If you’re reading this on November 15, 2016, then a very happy Crosswalk Safety Awareness Day to you.
In celebration, the city has launched another round of Heads Up Halifax, its campaign to “help raise awareness about the responsibility shared by drivers, cyclists, and pedestrians when it comes to crossing the street safely.”
As a mandate for a safety campaign, it’s a poor one.
Instead of focussing on reducing causes of injuries or fatalities, it aims to help us see a “shared responsibility” for what happens on our streets.
“Shared responsibility” is not only a red herring, but it actually has the potential to reduce our safety.
The term seems reasonable. There are people walking, there are people driving, there are people skateboarding and wheelchair-ing and now Segway-ing. All these people are prone to screw up once in a while, therefore they are all responsible for what goes wrong on our streets. Sharing is always good, right?
But this concept of “shared responsibility” creates an over-simplified impression that there is one type of responsibility, and it’s carved up equally by everyone on the street.
We are each, of course, responsible for ourselves. That’s not really up for debate. When I leave the house in my car, my bike, in a wheelchair or on foot, I am responsible for doing what’s reasonable to ensure my own safety. I’m responsible for myself.
But I’m also responsible to others.
In addition to my responsibility for myself on the street, I am responsible for the safety of everyone I put in harm’s way as I go about my business.
This is where the measure of responsibility between drivers and pedestrians starts to diverge.
Everyone wants it to be equal (sharing is good!), but responsibility for others is not equally shared, because different modes of transportation bring different levels of risk to our public streets.
When I leave my house on foot, I’m not really taking on any responsibility for the safety of others, because I’m not really posing any danger.
When I leave my house on my bike, I take on responsibility for my own safety, plus the responsibility for the safety of the pedestrians whose paths I cross. A bike at a high speed, though generally not lethal, can still do damage to a pedestrian. So people on bikes are responsible for not doing this damage.
When I leave the house in my car, I’m responsible for my own safety AND the safety of those people whose paths I cross, be they on bike, in wheelchair, or on foot.
Sure, we’re all responsible for ourselves, but we’re also responsible for each other, and with the choices we make, we take on more or less of that responsibility.
Now, a mom talking to her kid might say something like, “Don’t trust anyone. Don’t assume anyone sees you. Assume that noone is responsible for your safety but you.” It’s not terrible advice for a kid walking to school. It is terrible advice for a city full of people driving cars.
Heads Up Halifax is a safety campaign that essentially embodies the voice of that mom talking to her kid. It’s every man for himself out there, whether you’re a pedestrian or a driver. That’s the message of “shared responsibility.” And it’s not even so harmful for the message it sends to pedestrians (though some would argue it discourages the very healthy and normal act of walking around). It’s harmful for the message it sends to drivers, which is, it’s not all on you.

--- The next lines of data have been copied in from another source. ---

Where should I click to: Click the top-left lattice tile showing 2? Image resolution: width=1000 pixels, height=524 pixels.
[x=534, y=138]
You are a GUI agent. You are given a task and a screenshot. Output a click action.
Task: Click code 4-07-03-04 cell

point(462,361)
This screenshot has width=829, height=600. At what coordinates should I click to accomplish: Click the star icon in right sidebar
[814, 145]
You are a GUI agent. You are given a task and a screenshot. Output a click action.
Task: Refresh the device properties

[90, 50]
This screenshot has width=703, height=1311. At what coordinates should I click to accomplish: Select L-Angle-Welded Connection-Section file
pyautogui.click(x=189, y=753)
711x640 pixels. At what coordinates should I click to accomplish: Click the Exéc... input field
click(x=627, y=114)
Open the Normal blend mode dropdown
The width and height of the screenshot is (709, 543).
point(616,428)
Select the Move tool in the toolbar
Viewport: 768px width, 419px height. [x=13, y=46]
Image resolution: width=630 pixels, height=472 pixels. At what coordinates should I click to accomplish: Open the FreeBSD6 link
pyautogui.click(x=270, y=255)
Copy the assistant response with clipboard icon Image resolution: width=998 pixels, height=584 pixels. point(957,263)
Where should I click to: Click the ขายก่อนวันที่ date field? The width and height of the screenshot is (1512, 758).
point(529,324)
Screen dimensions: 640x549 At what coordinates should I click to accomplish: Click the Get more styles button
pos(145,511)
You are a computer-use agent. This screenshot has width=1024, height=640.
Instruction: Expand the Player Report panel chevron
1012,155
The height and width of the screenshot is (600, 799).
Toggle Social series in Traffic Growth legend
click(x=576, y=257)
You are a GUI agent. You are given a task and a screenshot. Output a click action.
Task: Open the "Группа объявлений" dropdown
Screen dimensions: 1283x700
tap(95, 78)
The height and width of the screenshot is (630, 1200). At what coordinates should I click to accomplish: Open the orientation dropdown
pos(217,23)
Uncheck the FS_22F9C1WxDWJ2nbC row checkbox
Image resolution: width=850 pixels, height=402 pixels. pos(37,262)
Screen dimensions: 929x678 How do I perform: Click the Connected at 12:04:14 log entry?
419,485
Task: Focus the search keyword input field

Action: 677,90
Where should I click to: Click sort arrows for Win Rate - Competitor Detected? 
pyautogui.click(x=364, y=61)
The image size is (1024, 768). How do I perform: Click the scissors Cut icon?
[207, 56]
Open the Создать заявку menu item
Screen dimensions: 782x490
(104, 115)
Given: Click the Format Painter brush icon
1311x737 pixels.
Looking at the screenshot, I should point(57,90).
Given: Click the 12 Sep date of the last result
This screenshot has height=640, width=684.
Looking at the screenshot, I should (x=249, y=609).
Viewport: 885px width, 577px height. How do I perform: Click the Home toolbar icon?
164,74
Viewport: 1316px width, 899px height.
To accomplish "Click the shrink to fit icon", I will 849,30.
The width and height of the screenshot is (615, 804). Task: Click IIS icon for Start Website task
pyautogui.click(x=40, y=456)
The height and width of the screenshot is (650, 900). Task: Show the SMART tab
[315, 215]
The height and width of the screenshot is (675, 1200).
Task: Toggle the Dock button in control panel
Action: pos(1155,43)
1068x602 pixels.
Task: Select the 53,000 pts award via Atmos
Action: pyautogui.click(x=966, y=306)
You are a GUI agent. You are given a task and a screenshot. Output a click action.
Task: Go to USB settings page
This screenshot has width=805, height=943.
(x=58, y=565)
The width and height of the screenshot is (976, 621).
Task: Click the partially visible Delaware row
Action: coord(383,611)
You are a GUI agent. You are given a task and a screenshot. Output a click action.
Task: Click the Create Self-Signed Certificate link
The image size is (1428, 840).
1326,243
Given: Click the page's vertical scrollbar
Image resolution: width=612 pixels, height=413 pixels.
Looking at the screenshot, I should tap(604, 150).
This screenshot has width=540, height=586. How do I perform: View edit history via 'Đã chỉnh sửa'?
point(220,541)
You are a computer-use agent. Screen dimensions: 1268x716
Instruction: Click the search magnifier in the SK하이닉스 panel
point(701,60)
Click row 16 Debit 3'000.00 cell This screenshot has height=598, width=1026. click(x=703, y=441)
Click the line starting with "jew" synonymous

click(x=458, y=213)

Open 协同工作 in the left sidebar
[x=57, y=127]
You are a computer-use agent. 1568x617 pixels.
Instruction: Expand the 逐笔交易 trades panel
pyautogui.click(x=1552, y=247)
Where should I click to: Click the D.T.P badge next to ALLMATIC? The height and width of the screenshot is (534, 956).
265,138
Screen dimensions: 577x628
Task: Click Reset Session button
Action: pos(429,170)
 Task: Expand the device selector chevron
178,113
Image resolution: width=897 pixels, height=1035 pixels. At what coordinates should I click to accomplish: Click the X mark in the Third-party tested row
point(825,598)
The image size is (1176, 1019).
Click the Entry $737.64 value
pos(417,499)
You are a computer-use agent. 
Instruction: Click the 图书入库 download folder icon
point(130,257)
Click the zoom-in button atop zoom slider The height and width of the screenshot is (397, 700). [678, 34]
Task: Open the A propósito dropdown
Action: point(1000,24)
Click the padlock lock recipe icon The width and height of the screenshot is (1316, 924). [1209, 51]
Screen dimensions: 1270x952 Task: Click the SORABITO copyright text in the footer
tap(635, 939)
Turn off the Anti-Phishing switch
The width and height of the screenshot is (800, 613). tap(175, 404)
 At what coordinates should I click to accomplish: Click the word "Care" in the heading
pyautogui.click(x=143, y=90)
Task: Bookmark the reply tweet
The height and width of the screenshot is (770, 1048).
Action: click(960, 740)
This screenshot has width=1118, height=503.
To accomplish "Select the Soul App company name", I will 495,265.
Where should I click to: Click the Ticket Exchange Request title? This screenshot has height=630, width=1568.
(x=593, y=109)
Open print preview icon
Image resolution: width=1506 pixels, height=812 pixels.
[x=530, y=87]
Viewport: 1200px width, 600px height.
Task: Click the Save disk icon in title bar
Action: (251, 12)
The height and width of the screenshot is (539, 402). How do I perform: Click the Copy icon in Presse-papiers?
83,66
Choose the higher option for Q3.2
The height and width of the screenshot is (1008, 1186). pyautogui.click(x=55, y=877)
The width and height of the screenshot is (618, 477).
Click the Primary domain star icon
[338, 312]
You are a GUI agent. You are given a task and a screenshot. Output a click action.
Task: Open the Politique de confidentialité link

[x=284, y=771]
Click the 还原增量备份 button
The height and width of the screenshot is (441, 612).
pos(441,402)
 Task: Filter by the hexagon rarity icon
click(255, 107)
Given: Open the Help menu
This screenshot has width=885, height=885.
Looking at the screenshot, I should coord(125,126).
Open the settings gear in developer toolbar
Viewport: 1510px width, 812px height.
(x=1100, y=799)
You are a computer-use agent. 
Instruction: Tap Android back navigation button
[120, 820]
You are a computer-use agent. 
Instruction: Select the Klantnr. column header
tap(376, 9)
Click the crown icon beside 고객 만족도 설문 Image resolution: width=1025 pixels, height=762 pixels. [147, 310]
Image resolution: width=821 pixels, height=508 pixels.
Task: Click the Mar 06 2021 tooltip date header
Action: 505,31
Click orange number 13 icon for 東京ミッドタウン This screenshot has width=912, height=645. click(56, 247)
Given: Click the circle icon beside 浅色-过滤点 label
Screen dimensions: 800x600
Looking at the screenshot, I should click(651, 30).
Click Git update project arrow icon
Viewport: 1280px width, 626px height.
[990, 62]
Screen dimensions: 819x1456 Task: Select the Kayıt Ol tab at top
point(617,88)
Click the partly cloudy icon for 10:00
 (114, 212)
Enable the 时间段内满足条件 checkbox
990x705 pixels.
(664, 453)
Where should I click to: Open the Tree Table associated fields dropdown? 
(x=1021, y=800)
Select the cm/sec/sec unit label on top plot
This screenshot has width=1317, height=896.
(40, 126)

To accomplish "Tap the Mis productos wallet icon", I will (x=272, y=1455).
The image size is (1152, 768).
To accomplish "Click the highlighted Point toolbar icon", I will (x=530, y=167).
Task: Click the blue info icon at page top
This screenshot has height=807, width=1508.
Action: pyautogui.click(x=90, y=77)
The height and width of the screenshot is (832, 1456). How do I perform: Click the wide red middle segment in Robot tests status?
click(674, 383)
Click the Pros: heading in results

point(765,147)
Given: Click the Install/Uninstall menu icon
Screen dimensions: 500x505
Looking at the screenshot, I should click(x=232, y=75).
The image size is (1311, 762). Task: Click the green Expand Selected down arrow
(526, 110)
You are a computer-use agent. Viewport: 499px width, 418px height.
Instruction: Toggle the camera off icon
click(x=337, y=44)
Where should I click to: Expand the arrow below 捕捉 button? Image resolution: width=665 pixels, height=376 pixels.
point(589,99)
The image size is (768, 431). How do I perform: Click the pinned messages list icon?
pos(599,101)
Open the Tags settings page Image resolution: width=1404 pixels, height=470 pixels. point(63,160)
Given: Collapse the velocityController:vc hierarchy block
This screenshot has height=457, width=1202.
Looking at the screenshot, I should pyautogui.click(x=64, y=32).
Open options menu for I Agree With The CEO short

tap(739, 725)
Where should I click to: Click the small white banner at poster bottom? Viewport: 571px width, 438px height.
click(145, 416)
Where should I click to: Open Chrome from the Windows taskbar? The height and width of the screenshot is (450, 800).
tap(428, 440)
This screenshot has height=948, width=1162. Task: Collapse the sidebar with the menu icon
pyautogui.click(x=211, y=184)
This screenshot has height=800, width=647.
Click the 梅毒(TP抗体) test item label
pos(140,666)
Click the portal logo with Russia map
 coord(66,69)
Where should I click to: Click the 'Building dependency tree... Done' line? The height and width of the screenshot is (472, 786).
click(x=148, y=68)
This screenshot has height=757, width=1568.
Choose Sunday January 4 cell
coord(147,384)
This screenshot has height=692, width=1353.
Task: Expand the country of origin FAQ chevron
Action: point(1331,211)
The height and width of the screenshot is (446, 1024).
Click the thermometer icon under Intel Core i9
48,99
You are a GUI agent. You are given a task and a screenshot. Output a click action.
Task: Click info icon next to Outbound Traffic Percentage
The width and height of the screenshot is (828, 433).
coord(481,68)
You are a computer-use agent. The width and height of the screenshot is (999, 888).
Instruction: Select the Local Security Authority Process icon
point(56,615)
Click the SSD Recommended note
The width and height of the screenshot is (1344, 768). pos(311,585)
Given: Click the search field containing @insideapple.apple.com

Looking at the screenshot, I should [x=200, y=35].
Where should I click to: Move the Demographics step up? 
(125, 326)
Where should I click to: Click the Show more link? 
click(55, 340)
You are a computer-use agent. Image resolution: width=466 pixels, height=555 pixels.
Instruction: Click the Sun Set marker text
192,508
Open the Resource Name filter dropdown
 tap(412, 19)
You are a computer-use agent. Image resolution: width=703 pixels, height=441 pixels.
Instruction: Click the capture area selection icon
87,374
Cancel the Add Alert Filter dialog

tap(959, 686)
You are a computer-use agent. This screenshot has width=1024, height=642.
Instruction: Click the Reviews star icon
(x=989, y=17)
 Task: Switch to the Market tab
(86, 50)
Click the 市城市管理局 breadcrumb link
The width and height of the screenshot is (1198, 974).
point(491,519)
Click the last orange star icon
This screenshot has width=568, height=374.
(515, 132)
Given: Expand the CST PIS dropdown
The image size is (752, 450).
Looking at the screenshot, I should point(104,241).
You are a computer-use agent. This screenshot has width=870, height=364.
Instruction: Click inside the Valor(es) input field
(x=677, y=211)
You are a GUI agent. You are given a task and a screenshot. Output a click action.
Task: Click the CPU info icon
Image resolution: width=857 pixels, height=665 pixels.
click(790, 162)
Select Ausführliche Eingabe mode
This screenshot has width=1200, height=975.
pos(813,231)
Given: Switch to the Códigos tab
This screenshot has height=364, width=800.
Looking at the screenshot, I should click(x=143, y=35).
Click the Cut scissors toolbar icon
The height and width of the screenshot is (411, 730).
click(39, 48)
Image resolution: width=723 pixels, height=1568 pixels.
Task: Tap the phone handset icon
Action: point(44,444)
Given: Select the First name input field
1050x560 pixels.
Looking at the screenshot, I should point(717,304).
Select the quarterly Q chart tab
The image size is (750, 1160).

Well that’s simply not true.
The scariest thing I did after I was hit by a car last fall was get behind the wheel of my own car. Suddenly I realized that my every move had the potential to do to someone else what an inattentive driver had done to me.
Drivers are the most responsible for the injuries and fatalities on our streets. It’s not only common sense, it’s supported by our own statistics. There were 41 tickets issued to drivers from January to September 2016. There were three issued to pedestrians.
Driving is a huge responsibility, much, much larger than walking around, and our safety campaigns should be hammering that message, not subverting it.
It’s not just our city officials. Our provincial government drank the “shared responsibility” Kool Aid, and that’s why they decided to “level the playing field” on fines for pedestrian and driver infractions. They decided that our responsibility for each other is shared equally, totally disregarding the extra responsibility taken on by people driving cars.
Of course, the other problem with “shared responsibility” is that it ultimately leaves out what is arguably the biggest factor in how safe our streets are: engineering.
Our intersections, sidewalks, traffic lights, and crosswalks are painstakingly crafted by city engineers. Unfortunately for Haligonians, our engineers are working from a rule book that reflects the values of a bygone era, when the car was king, and we decided it needed to move freely, everywhere, at all costs. This rule book is currently undergoing “review” by at least one city staffer, but noone is able to say what’s up for review, how long it will take, or what values will be at play in revising it.
In the meantime, let’s hope that the message of shared responsibility doesn’t embolden those drivers out there with a poor understanding of their actual responsibilities on our city streets, such as they are.